Yes, they do. No more than two minutes. It’s like the trailer. Here’s what I tell people. If they don’t quite have the money or the idea quite pulled together, do what they call a tonality reel. What does that mean? A tonality reel is you go in and you extract clips out of other movies, put it together and show me in two minutes what you think the movie will look like. I’ll give you a perfect example. I was pitched the script and the potential to film the movie Mary. This would be Mary, the mother of Jesus. They hadn’t filmed any of the movie yet, but what the producer did was went back in and took clips out of other movies, put it together, so I can get a feel for what the tone of the movie would look like.
The underlying plot here is that Mary is escaping Herod. Herod is going to now start to kill all the firstborn in the kingdom because he’s been told the king of kings is coming. The chase is on. The director went back and took clips out of different movies. He clearly stated, “This is a tonality reel, this is not the movie. Get a visual idea of how Mary could look.” That’s smart. That’s how you do it with film, do a tonality reel. If you haven’t got in and taken, just say, “I’ll do the trailer.” That’s how you do it.
Number five is your team. This is the big one, your team. High net worth individuals invest in people first and idea second. People need to share the details about their rock star team, why they’re the right people to lead the company. Here’s the most important thing people will not do. Let us know what skill sets your team may be missing. Most startup teams are missing some key talent, be it marketing, management expertise, programmers, sales, or financial management. Let us know you know but you don’t know. You do that, now we’re standing up. Now we’re going, “This guy’s got it.”
Rule six, remember the high net worth’s perspective. We’re looking at more than the idea. To recap, we’re paying attention to things like a management team, your product, your business direction, your film idea. Too often, founders have this tunnel vision for their company’s needs. Once you can start looking from the high net worth’s individual’s perspective, then it happens. The stature just converts into executed agreements. That’s what’s important. Highlight the traits that make your startup team seem less of a risk. That’s what you have to do in film. You have to let me know you looked at the risks of investing in this. Ultimately what’s in it for us is that we want to be able to know that the startup or whatever you’re doing is a good gamble. If you have a highly experienced team with early success with the product, even a film or trailer, make that part of the key pitch. That’s what my advice would be.
Here’s rule seven, one of the clinchers. Ask for advice, not money. It’s an old adage, but if you want money, ask for advice. We’re going to come to the table with questions and even critiques. If you approach the meeting by asking for advice in addition to possible capital, we already feel invested. This is a real good way to make initial contact with high net worth individuals are not in your network. That was going back to the question, “How do you connect with the billionaires? How do you connect with billionaires that aren’t in your network?” Here’s the main thing. Ask us for advice, not money. Rather pitching your startup outright, approach us by asking us for some feedback. You just might get our attention. Nobody does this.
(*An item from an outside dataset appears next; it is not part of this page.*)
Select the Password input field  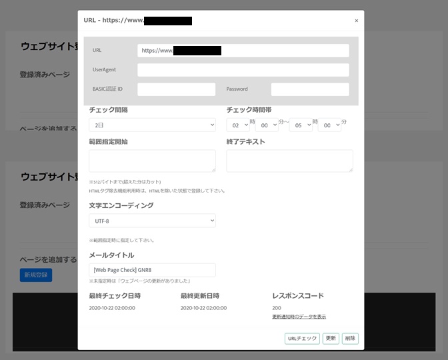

Rule eight, take notes. An ancient Chinese proverb states, “The faintest writing is stronger than the strongest memory.” Unless an individual has a photographic or phonographic memory, be prepared to take notes on pertinent information and advice given. Don’t make us repeat names, locations, or statistics because you couldn’t be bothered to write them down. Taking notes is sign of respect. It also means that you’re only needed to be told something once and that we can rely on you to know it. I’ve only had one person in ten years, Diane, come into my office and take notes. I’m letting everyone know if you take notes; the advice is going to swell out of our mouths. If you’re going to sit there and nod your head, we’re going to look at our watch.
Here’s the big thing. Make investing in your idea tax efficient. We’re all sophisticated investors, so we will want to take advantage of all the government’s tax incentives for investing. It’s super important in the world of film. Every state has incentives for people to come and film in their state. Why? We bring in huge film crews. We’ll stay for a weekend so we have to feed and house our crews. States like Georgia, Louisiana offer enticing tax incentives. It’s important that individuals set up their company as well as their pitch with this in mind.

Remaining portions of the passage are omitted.